Toxoplasma gondii secreted effectors co-opt host repressor complexes to inhibit necroptosis [I]

During infection, Toxoplasma gondii translocate effector proteins directly into the infected host cells to subvert various immune signaling pathways. We identified a novel secreted effector-TgNSM that localizes to the host cell nucleus. Mechanistically, TgNSM drives increased NCoR/SMRT repressor complex levels and enhances transcriptional repression of interferon regulated genes (ISGs). Type I and type II interferons can induce necroptosis by upregulating protein kinase PKR that induces the formation of a necrosome complex consisting of the RIPK1 and RIPK3. The necrosome then activates the pro-necroptotic protein MLKL to execute necrotic cell death.
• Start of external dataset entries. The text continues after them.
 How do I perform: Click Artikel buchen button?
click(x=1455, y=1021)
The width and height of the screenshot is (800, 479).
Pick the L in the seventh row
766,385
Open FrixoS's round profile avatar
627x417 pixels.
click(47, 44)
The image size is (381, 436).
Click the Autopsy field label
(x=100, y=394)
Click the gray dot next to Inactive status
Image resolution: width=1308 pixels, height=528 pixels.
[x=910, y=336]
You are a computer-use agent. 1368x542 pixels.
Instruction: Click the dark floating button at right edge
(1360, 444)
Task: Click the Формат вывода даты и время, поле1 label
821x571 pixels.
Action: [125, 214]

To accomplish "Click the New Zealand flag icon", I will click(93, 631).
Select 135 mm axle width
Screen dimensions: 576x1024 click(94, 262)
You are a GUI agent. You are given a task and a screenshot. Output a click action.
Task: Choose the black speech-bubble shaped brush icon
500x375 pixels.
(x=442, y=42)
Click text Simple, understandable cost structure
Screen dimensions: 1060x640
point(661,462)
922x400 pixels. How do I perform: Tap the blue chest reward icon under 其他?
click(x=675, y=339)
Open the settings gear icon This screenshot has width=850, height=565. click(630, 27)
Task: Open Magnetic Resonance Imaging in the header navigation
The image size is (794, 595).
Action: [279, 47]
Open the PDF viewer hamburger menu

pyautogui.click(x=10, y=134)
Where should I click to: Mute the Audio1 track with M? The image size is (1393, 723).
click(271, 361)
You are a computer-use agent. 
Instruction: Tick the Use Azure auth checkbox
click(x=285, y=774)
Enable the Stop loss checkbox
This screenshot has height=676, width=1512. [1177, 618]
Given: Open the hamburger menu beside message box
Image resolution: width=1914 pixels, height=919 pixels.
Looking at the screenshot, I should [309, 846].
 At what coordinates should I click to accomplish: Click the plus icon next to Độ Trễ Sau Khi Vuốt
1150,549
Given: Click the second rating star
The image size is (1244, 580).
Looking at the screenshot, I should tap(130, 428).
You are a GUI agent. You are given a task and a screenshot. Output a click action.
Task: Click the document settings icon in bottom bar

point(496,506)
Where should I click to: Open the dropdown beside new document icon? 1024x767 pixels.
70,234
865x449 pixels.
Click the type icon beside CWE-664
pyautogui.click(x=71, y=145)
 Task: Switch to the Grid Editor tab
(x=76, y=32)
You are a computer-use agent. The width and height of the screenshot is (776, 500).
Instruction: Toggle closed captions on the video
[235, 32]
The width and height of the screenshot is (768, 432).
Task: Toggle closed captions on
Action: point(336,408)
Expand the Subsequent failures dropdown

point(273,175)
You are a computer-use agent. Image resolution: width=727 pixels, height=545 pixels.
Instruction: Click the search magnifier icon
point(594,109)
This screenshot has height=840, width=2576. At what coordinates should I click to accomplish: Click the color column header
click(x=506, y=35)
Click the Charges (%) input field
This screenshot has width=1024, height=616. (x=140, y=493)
TgNSM acts together with another secreted effector TgIST, previously shown to down-modulate IFN-γ signaling. TgNSM and TgIST block IFN driven expression of PKR and MLKL, thus preventing host cell necroptotic death and assuring survival of intracellular cysts. The mechanism of action of TgNSM highlights a previously unappreciated role of NCoR/SMRT in regulation of necroptosis. We created single and double mutant strains in the type II (ME49) line (i.e. WT, ∆nsm, ∆ist and ∆nsm/∆ist) carrying mCardinal (mCard) driven by a constitutive tubulin promoter and the bradyzoite specific promoter BAG1 driving mNeonGreen (mNG). The strains were grown in HFF cells under alkaline stress to induce T. gondii differentiation into bradyzoites for 5 days. Infected HFF monolayers were then stimulated with IFN-γ for 6 hr, harvested, and infected cells were purified by fluorescence-activated cell sorting (FACS) based on the expression of both mCard and mNG. RNA was then extracted and sequenced using Illumina chemistry on a NovaSeq-6000 using paired end reads extending 150 bases. Three biological replicates were done for each sample.